それでは、学校給食費の滞納を強制的に徴収することはできないのか。

もちろん最終的には簡易裁判になるが、それ以外の方法としては、児童手当からの天引きが考えられる。しかしこれは、法律上強制的に徴収することはできない。事前徴収するには保護者の同意が必要になる。給食主任が憤ったのは、この同意書を出さないことに対してだ。

 

 

私は、「ヤレヤレ」と疲労感を胸に感じながら、給食主任を連れて1年生の教室へ向かった。

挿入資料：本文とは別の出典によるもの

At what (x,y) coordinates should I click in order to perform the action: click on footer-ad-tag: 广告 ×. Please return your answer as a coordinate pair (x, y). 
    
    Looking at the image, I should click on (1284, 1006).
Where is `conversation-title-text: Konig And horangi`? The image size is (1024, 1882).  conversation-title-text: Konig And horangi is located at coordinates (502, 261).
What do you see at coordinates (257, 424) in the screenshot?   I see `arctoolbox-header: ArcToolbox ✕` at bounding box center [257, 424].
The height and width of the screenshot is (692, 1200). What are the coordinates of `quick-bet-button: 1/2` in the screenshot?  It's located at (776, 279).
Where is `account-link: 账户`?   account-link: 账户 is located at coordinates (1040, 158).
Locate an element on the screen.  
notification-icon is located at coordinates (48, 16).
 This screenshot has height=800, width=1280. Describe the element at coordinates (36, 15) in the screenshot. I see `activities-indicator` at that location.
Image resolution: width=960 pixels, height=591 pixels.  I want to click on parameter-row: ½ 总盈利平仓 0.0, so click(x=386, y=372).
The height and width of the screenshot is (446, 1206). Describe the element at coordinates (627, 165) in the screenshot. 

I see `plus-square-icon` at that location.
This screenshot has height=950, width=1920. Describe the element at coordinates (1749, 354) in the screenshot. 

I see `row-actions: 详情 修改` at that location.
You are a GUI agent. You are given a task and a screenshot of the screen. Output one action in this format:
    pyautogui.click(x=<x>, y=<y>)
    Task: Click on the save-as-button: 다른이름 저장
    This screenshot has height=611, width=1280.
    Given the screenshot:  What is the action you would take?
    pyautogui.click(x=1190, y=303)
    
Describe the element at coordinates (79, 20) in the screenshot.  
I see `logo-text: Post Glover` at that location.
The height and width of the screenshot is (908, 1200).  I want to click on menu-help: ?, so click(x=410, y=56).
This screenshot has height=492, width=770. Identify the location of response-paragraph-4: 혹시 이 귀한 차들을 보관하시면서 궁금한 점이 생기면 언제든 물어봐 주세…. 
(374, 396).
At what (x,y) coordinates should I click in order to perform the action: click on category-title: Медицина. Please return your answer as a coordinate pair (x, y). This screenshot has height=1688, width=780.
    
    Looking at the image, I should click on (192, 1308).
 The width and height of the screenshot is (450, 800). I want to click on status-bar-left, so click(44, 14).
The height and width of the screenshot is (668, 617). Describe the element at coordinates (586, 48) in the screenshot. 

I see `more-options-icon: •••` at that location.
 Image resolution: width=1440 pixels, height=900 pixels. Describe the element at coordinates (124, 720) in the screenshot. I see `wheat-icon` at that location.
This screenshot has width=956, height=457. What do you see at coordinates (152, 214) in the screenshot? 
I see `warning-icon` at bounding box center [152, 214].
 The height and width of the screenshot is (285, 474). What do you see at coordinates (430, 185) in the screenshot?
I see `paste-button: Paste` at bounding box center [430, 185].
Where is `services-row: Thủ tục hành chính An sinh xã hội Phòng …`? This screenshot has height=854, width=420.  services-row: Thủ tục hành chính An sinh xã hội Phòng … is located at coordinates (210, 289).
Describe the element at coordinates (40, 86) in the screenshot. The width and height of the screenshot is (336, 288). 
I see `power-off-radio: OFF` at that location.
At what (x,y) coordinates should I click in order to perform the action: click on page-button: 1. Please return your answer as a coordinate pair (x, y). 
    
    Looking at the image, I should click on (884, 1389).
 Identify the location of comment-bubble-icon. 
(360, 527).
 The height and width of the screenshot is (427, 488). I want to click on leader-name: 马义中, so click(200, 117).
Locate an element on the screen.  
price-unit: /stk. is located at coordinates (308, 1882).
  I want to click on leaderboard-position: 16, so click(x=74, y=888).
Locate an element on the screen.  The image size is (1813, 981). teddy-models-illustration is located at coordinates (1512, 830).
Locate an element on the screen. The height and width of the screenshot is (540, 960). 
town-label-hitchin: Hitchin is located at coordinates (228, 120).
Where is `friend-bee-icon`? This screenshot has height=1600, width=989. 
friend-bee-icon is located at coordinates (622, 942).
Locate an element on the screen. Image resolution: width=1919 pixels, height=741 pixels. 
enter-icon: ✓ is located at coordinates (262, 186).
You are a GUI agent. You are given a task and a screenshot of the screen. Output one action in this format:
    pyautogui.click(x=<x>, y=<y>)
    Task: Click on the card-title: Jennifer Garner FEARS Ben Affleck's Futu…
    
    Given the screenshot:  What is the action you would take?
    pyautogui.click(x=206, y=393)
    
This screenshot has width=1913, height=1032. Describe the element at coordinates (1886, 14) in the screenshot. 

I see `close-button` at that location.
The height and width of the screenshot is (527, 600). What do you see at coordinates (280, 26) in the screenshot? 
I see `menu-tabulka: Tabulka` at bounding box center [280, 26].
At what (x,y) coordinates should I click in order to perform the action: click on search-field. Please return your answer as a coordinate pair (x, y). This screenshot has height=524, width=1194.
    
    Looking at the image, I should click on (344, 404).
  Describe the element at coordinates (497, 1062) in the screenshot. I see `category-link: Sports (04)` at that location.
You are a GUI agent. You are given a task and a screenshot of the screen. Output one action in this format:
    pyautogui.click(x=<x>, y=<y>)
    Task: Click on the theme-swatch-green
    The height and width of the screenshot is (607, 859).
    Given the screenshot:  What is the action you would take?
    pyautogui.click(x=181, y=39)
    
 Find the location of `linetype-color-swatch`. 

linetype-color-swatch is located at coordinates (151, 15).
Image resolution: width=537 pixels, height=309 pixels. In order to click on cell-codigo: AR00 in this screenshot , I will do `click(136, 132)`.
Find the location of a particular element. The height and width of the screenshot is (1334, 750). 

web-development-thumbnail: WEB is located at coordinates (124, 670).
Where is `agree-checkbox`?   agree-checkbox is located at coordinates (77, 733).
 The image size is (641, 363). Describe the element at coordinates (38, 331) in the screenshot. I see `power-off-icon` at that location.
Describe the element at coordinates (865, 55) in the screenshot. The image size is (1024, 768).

この日は、1年生が入学して初めて学校給食を食べる日だった。

献立はカレーライス、フルーツポンチと牛乳。それにデザートにはチョコケーキも付いていた。学校給食には必ず牛乳が出る。ところが最近は、乳アレルギーの子どもが少なくない。

 

 

アレルギーの強い子どもは、牛乳を拭いたふきんを触っただけでも、アナフィラキシーショックを起こすことがある。そばアレルギー同様、命に関わる強いアレルギーなのである。今年の新入児にも1人、乳アレルギーの子がいた。この子は担任の横の特別席で給食を食べることになっている。もちろん牛乳抜きである。

当分の間、牛乳の栓は児童全員分教員が抜くように言っておいた。1年生は、栓を抜くときに瓶を倒したり牛乳が飛び散ったりすることが多いからだ。

6年生が給食配膳の手伝いをしてくれて、やっと給食を食べる準備が整った。当番の子どもが今日の献立を紹介し、手を合わせ「いただきます!」と一斉に食べ始めた。

 

 

しばらくして、窓際に座っていた男の子が、小さな掌で手招きをして私を呼んだ。

何があったのだろうと席まで行くと、男の子は私の耳元でこう囁いた。

 

「園長先生。おいしい」

 

私は思わず微笑んだ。

そして胸の中は、給食費未納の問題はすっかり忘れて、幸せな気持ちに満たされていた。